(GIVEN ENTRIES begins)

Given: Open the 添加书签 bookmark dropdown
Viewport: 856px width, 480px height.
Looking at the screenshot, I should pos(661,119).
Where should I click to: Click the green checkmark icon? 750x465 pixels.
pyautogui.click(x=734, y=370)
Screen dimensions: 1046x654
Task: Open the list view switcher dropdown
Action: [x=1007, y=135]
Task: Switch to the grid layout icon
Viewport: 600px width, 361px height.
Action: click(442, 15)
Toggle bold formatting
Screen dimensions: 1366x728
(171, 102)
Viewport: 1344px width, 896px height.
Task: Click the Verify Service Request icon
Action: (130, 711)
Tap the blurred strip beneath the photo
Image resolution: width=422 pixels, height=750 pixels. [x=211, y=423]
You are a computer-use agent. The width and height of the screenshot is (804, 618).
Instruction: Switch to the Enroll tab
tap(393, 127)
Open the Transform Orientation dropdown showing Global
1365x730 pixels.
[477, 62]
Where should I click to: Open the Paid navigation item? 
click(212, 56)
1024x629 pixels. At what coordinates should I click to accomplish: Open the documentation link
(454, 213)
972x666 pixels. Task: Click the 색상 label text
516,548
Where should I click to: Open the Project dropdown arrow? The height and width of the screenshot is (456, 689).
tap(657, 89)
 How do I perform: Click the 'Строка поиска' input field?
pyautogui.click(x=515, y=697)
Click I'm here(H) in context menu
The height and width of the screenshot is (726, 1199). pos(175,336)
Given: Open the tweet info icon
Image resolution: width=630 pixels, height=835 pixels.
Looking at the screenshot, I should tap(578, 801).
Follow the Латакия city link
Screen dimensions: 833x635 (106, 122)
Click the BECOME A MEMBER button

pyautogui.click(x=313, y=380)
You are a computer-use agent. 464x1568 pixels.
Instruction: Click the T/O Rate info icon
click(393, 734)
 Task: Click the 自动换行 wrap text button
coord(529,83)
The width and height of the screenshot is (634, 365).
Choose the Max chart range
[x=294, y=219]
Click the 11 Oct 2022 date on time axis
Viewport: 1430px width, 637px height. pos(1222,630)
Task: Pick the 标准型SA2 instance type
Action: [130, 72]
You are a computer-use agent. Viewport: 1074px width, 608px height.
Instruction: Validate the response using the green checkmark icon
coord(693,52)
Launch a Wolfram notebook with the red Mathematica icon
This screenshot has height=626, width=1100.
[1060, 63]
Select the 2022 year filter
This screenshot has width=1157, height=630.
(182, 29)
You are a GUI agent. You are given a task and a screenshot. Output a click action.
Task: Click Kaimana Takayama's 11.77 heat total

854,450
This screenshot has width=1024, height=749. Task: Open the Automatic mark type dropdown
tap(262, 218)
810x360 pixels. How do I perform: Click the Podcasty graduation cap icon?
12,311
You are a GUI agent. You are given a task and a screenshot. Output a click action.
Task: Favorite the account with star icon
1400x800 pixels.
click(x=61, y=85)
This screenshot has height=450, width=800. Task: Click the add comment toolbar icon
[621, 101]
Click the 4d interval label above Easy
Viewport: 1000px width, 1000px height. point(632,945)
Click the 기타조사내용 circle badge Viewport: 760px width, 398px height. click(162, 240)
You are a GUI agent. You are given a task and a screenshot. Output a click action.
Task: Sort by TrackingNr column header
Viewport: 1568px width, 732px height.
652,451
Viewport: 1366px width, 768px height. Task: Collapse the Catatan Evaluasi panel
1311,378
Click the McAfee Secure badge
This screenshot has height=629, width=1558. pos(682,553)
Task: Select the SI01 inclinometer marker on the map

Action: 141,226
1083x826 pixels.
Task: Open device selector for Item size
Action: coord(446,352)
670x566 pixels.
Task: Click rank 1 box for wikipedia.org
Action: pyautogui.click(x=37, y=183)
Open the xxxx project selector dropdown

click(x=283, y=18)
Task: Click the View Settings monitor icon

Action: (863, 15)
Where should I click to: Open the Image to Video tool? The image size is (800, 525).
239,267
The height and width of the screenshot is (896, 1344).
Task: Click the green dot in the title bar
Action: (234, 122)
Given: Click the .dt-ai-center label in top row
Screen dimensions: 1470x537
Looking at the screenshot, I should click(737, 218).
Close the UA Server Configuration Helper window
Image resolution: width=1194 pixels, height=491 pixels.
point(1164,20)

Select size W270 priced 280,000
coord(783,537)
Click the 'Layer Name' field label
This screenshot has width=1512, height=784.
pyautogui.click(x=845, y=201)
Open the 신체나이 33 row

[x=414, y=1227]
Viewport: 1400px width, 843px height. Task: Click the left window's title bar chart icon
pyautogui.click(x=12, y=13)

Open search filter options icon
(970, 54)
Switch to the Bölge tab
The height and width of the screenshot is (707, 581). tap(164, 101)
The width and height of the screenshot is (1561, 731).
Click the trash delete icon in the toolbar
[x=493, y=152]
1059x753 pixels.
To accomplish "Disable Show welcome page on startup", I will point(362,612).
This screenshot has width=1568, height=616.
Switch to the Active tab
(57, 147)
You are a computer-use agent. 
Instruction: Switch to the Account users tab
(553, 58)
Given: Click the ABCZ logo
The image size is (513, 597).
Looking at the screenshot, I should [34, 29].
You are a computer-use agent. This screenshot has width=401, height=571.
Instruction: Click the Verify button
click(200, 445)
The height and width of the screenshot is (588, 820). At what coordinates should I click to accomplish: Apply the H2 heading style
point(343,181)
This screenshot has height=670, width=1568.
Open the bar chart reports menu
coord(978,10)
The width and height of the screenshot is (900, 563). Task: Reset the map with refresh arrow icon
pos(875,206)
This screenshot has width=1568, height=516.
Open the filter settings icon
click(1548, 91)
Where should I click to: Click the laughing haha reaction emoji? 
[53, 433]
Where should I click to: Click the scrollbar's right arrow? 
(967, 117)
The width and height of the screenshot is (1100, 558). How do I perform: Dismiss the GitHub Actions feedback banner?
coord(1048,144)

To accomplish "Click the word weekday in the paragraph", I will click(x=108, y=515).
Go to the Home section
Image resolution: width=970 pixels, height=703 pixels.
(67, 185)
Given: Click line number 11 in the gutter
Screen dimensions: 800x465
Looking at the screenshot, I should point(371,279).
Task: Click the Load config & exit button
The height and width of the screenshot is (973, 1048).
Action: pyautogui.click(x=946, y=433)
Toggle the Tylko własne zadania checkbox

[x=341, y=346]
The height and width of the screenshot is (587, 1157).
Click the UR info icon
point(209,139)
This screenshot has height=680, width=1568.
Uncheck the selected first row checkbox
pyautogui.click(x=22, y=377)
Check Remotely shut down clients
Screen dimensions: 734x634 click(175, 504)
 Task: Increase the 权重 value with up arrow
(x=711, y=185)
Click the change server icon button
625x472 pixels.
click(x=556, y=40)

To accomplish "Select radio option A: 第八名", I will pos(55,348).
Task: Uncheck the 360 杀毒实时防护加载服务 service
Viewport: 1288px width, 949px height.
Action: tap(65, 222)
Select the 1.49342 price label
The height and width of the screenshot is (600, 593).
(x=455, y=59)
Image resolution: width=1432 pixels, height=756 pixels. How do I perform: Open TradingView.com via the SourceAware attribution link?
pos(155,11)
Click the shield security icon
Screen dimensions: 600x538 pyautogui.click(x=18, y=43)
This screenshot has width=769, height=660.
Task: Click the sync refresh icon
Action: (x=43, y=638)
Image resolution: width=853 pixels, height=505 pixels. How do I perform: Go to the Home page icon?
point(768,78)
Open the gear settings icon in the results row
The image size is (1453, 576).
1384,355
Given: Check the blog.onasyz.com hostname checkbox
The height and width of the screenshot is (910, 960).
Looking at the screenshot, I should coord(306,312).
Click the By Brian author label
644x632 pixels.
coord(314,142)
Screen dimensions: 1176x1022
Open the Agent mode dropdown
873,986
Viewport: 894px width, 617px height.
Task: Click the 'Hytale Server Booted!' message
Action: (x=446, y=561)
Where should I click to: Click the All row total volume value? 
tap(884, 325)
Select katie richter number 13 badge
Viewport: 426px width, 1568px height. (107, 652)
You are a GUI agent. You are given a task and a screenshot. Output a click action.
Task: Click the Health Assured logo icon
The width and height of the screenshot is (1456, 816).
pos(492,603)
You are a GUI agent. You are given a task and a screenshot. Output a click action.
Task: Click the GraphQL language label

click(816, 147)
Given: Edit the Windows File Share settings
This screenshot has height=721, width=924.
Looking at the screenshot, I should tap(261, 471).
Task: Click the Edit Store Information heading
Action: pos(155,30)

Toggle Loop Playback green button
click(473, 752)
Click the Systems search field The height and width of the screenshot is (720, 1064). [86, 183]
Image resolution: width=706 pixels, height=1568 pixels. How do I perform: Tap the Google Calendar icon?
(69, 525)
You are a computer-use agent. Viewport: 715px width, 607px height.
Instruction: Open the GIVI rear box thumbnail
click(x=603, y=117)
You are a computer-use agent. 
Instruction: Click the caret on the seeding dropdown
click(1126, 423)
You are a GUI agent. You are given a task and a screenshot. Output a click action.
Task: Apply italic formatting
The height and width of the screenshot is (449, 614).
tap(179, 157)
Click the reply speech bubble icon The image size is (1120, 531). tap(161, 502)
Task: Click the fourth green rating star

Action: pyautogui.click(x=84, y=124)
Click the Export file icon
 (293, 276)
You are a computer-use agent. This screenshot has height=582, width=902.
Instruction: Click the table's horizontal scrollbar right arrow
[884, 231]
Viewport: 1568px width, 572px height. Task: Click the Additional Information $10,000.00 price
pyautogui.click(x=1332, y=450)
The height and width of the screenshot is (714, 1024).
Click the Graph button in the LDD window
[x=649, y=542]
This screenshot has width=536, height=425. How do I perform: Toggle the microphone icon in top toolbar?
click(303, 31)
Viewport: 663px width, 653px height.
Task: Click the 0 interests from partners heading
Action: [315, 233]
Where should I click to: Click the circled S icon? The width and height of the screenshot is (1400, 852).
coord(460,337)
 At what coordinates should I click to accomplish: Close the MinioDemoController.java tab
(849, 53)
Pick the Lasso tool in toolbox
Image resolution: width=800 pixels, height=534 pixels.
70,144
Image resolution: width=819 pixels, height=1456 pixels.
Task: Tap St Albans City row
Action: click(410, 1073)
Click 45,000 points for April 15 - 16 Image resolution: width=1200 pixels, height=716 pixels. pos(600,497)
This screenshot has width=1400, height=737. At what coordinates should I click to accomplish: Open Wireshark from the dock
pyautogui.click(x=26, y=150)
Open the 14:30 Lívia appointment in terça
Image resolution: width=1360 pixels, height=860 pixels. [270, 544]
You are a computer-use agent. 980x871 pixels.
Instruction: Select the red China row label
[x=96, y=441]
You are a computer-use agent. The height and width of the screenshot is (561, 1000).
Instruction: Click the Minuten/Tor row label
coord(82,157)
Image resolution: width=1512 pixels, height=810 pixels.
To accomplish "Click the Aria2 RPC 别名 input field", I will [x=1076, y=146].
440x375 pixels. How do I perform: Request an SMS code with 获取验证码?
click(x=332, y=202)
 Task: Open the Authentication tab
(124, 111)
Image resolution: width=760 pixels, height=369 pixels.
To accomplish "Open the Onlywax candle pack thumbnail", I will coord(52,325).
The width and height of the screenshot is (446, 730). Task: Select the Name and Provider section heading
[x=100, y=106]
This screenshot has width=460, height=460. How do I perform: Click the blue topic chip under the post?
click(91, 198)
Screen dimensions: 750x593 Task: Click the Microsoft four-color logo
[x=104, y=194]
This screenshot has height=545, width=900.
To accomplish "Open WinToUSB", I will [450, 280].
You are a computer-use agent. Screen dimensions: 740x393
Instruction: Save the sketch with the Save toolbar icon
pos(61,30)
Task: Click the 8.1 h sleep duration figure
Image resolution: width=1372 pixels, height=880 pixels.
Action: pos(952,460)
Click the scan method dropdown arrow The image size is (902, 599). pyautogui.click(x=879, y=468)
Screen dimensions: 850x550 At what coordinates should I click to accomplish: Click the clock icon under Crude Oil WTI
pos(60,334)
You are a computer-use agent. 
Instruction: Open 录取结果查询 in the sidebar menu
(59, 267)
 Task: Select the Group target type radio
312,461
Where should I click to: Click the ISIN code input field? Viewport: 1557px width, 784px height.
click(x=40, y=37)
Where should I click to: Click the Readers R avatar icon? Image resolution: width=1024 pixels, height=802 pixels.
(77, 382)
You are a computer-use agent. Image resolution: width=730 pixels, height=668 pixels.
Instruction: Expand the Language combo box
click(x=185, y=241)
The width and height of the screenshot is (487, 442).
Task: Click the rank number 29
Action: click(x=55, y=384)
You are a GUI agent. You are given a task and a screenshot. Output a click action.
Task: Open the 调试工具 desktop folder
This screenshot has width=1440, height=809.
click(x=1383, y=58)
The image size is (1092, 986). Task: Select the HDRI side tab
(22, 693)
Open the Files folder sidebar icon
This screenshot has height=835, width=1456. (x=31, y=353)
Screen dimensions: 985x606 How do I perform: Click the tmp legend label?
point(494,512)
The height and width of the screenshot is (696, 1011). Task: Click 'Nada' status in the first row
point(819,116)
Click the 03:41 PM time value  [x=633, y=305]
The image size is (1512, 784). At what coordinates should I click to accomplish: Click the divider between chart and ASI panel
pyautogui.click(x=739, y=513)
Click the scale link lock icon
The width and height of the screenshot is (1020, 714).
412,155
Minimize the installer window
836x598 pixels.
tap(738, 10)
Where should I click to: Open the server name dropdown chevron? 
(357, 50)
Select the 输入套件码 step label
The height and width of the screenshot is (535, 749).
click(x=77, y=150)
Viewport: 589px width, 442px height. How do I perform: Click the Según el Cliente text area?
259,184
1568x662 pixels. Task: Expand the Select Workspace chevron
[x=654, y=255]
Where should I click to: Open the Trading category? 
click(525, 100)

(GIVEN ENTRIES ends)

▶ **EXERCISE DESCRIPTION**: The expected answer is an exact copy of the lines above, beginning at the line with "Click the shield security icon" and ending at the line with "Click the Systems", with both ends in.

▶ **RESPONSE FOR THIS EXERCISE**:
Click the shield security icon
Screen dimensions: 600x538 pyautogui.click(x=18, y=43)
This screenshot has width=769, height=660.
Task: Click the sync refresh icon
Action: (x=43, y=638)
Image resolution: width=853 pixels, height=505 pixels. How do I perform: Go to the Home page icon?
point(768,78)
Open the gear settings icon in the results row
The image size is (1453, 576).
1384,355
Given: Check the blog.onasyz.com hostname checkbox
The height and width of the screenshot is (910, 960).
Looking at the screenshot, I should coord(306,312).
Click the By Brian author label
644x632 pixels.
coord(314,142)
Screen dimensions: 1176x1022
Open the Agent mode dropdown
873,986
Viewport: 894px width, 617px height.
Task: Click the 'Hytale Server Booted!' message
Action: (x=446, y=561)
Where should I click to: Click the All row total volume value? 
tap(884, 325)
Select katie richter number 13 badge
Viewport: 426px width, 1568px height. (107, 652)
You are a GUI agent. You are given a task and a screenshot. Output a click action.
Task: Click the Health Assured logo icon
The width and height of the screenshot is (1456, 816).
pos(492,603)
You are a GUI agent. You are given a task and a screenshot. Output a click action.
Task: Click the GraphQL language label

click(816, 147)
Given: Edit the Windows File Share settings
This screenshot has height=721, width=924.
Looking at the screenshot, I should tap(261, 471).
Task: Click the Edit Store Information heading
Action: pos(155,30)

Toggle Loop Playback green button
click(473, 752)
Click the Systems search field The height and width of the screenshot is (720, 1064). [86, 183]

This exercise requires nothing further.